Selection
Aral Balkan: The state of the art Flash platform

  • Flash vs HTML - both sides’ prejudices are outdated
  • Aral founded and runs OSFlash.org

What is Flash?
* A platform
* A VM (Flash player), tools, servers, components, solutions etc etc
* A vibrant open source community
* People think it’s annoying intros, interstitial add etc
* But nowadays it is more likely to be Rich Internet Apps (RIAs)

Ajax? Pah!
* Flash can do what Ajax can do, but it’s been doing so since 2000 ;)
* Flash still needs a plugin, of course
* Aral thinks the browser is a plugin too, and that the OS will be where it’s at in the future

The state of the art
* K12 - the world’s first online school
* Opal SMS messaging platform
* Flash – not the app that you think of to make apps (in its timeline-based animation guise). Not maintainable or scalable.

Data lines
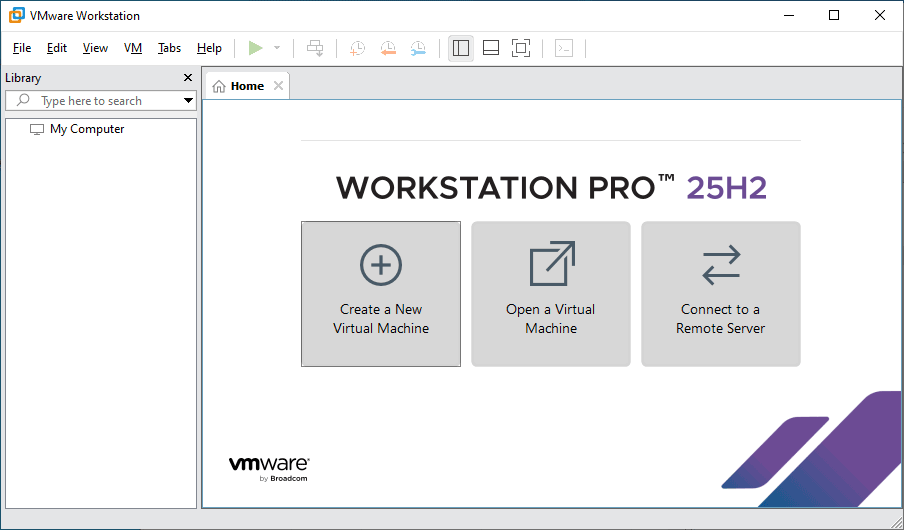
Task: Open the Tabs menu
Action: point(169,48)
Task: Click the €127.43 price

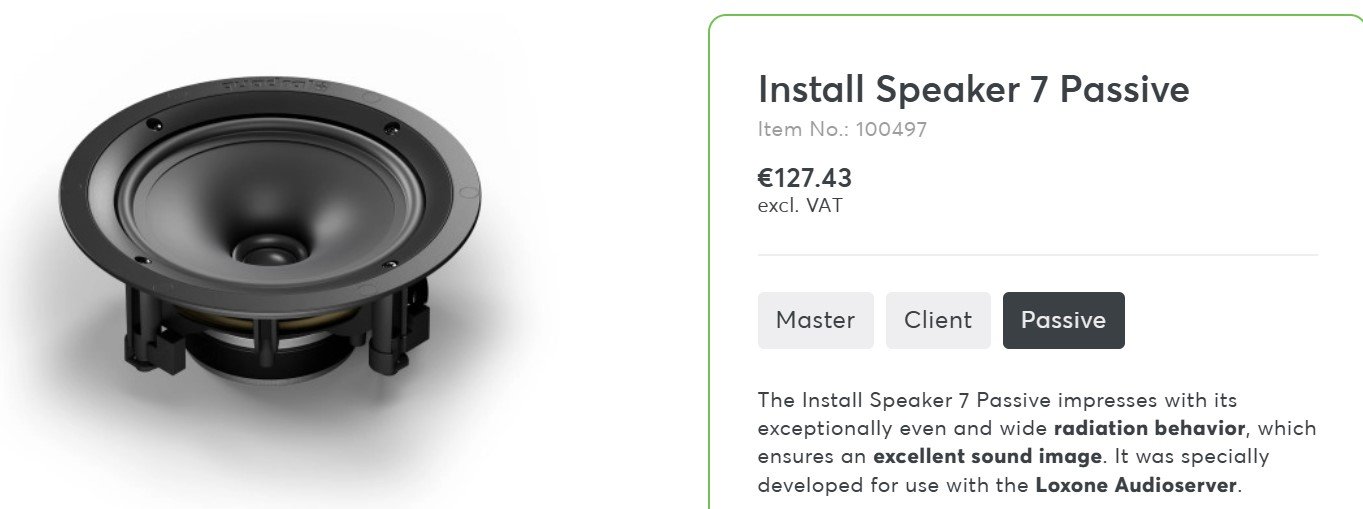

Request 1
Decide whether each statement below agrees with the Flash platform notes. For each, answer yes or no and quote the deciding words of the notes.
(a) Flash has been able to do what Ajax does since 2000.
(b) Flash no longer needs a plugin.
(c) Aral founded OSFlash.org.
Request 2
Resume the Flash platform notes, picking up after their final line.

Response 1
(a) Yes: "Flash can do what Ajax can do, but it’s been doing so since 2000"
(b) No: "Flash still needs a plugin, of course"
(c) Yes: "Aral founded and runs OSFlash.org"

Response 2
* They wrote their own components to make Opal possible
* More options for authoring Flash now: Flex. Flexbuilder 1 is basically Dreamweaver. Flexbuilder 2 will be an Eclipse plugin :)
* Declarative UI design, like HTML. Tag soup HTML, that is Ok, it’s not that bad
* Proper architecture (ARP): business logic on the backend. Good separation of logic, structure and presentation.
* Loads of Open-source tools out there (*including Eclipse*). J2EE on the backend.
* They’re developing Flash apps without using the Flash IDE
* Flex is pricey though – £10,000 a licence.
* Mockup of UI was very fast using Flexbuilder’s design view
* Then switched to Eclipse to finish implentation.
* Flex – a Java servlet/tag library for making SWFs
* “a neat separation of concerns”
* Martin alert: he just said “Service Oriented Architecture” :)
* Flex looks like a good fit with our Java & Eclipse usage! Rich apps, anyone? Yes, I know Tim M was saying this a year ago, but still ;)

Cool tools
* Swfmill
* ASDT
* MTASC
* ARP, Cairngorm
* ActionStep, AsWing
* Red5, Laszlo

Tom Hume: Web everywhere?

  • From Future Platforms, which specialises in content delivery to mobile devices
  • Used to work in web development, but got sick of it in 1999 ;)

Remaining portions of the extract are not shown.